Roaring 20s

  • January 01, 1920

    For the first time, the 1920 census indicates a population in the United States over 100 million people. The 15% increase since the last census now showed a count of 106,021,537. The geographic center of the United States population still remained in Indiana, eight miles south-southeast of Spencer, in Owen County.
  • August 18, 1920

    Women are given the right to vote when the 19th Amendment to the United States constitution grants universal women's suffrage. Also known as the Susan B. Anthony amendment, in recognition of her important campaign to win the right to vote.
  • November 02, 1920

    A landslide victory for Warren G. Harding in both the Electoral College and popular vote returns the Republican Party to the White House.

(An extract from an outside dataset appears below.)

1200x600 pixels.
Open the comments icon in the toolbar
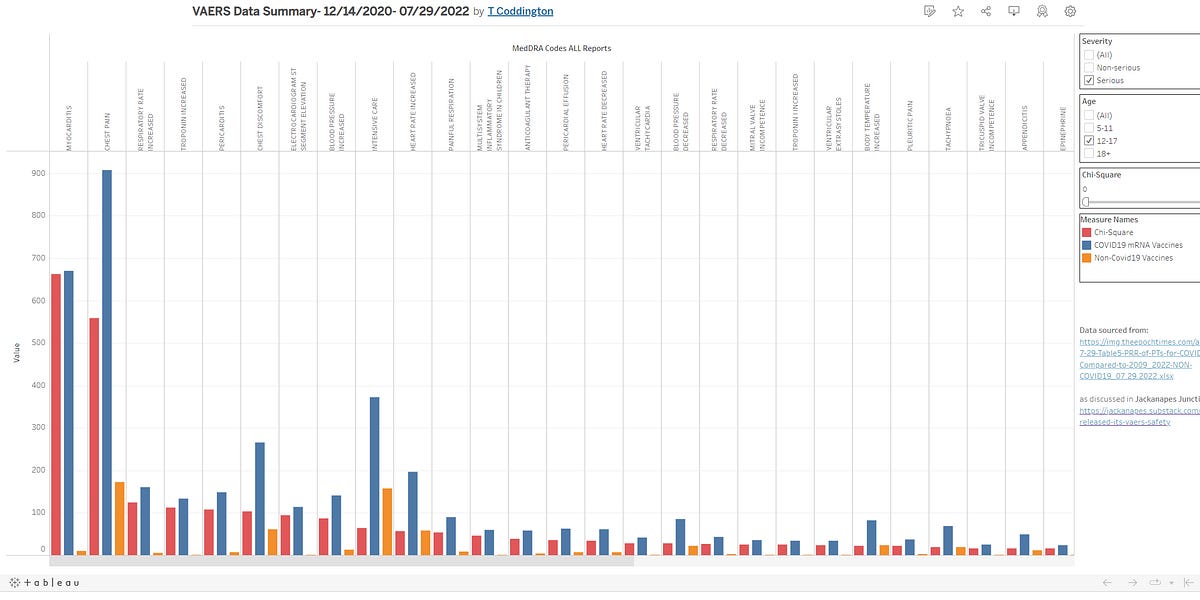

Harding gained over 16 million popular votes to Democratic candidate James M. Cox's 9 million and won the Electoral contest with a 404 to 127 landslide. This was the first election in which women had the right to vote.
  • July 02, 1921

    A Congressional resolution by both houses is signed by President Warren G. Harding, declaring peace in World War I hostilities with Germany, Austria, and Hungary. The treaties would be executed one month later.
  • May 05, 1922

    Construction begins on Yankee Stadium in New York City, often dubbed the House that Ruth Built.
  • April 15, 1923

    The first sound on film motion picture Phonofilm is shown in the Rivoli Theatre in New York City by Lee de Forest.
  • August 02, 1923

    President Warren G. Harding dies in office after becoming ill following a trip to Alaska, and is succeeded by his Vice President, Calvin Coolidge. Coolidge would oppose the League of Nations, but approved of the World Court.
  • June 02, 1924

    All Indians are designated citizens by legislation passed in the U.S. Congress and signed by President Calvin Coolidge. The Indian Citizenship Act granted this right to all Native Americans that had been born within the territory of the United States.
  • January 05, 1925

    Nellie Tayloe Ross is inaugurated as the first woman governor of the United States in Wyoming. Miriam Ferguson is installed two weeks later as the second during a ceremony in Texas.
  • May 09, 1926

    The first flight to the North Pole and back occurs when pilot Floyd Bennett, with Richard Evelyn Byrd as his navigator, guided a three-engine monoplane. They were awarded the Medal of Honor for their achievement.
  • March 05, 1927

    The civil war in China prompts one thousand United States marines to land in order to protect the property of United States interests.
  • June 17, 1928

    Amelia Earhart becomes the first woman to fly over the Atlantic Ocean.
  • November 06, 1928

    Herbert Hoover wins election as President of the United States with an Electoral College victory, 444 to 87 over Democratic candidate Alfred E. Smith, the Catholic governor of New York.
  • January 15, 1929

    Future Civil Rights leader Martin Luther King is born in his grandfather's house in Atlanta, Georgia.
  • October 29, 1929

    Postwar prosperity ends in the 1929 Stock Market crash. The plummeting stock prices led to losses between 1929 and 1931 of an estimated $50 billion and started the worst American depression in the nation's history.